The dysregulated Wnt pathway is a major cause for the activation of cell proliferation and reduced differentiation in tumor cells. Therefore the Wnt signaling pathway is the on-top target in searching for new anticancer drugs or therapeutic strategies. Although the key players of the pathway are known, no specific anti-Wnt drug entered a clinical trial by now. Several screening approaches for potential compounds have been performed with a reporter gene assay using multiple T-cell factor/lymphoid enhancer factor (TCF/LEF) binding motifs as promoters which control luciferase or β-galactosidase as reporter genes. In our work, we designed a reporter gene construct which anchors the enhanced green fluorescent protein (eGFP) to the plasma membrane. HEK 293T cells, which were stably transfected with this construct, express eGFP on the outer membrane after activation with either LiCl or WNT3A protein. Thus, cells with activated Wnt pathway could be identified and fished out of a heterogeneous cell pool by the use of magnetic-labeled anti-GFP antibodies. In summary, we present a new tool to easily detect, quantify, and sort cells with activated Wnt signaling pathway in a simple, fast, and cost-effective way.
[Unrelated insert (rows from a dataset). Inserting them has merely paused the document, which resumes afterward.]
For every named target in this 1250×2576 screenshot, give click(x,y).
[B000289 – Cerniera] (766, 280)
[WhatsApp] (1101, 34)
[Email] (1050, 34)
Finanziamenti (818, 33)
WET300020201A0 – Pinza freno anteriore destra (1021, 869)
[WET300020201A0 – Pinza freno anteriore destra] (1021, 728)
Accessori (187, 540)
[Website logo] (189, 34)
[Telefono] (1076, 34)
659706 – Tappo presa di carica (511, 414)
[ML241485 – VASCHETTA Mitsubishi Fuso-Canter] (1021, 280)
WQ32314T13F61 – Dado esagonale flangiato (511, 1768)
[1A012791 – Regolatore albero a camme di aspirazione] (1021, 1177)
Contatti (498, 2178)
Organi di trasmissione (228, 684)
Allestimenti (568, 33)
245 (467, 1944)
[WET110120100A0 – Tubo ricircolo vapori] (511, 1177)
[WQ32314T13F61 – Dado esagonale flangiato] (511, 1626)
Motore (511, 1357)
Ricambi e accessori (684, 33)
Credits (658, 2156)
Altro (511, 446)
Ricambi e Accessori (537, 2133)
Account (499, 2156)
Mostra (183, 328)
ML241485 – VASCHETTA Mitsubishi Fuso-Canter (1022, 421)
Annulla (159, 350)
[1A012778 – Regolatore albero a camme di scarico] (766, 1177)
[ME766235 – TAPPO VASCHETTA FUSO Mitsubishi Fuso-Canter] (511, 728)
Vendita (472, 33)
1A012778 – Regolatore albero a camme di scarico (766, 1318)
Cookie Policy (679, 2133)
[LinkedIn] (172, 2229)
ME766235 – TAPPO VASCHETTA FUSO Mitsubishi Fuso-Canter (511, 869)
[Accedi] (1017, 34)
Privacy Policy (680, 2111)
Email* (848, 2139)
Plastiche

The dysregulated Wnt signaling pathway is linked with cancer diseases and is also one of the most mutated signaling pathways in colorectal cancer carcinomas [1–3]. In a normal cell, the key protein β-catenin is permanently expressed, bound to the APC protein in the destruction complex, and marked for degradation by GSK3β and β-TrCP. As a consequence the level of free β-catenin is low . With activation of the canonical Wnt signaling pathway by extracellular ligands like the Wnt proteins or by mutation of one of the destruction complex proteins and due to the following misregulation β-catenin is translocated into the nucleus and activates expression of target genes, resulting, for example, in increased cell proliferation, reduced apoptosis, or decreased cell differentiation [5, 6]. This is supposed to be one of the major steps in carcinogenesis from a normal cell to a tumor cell .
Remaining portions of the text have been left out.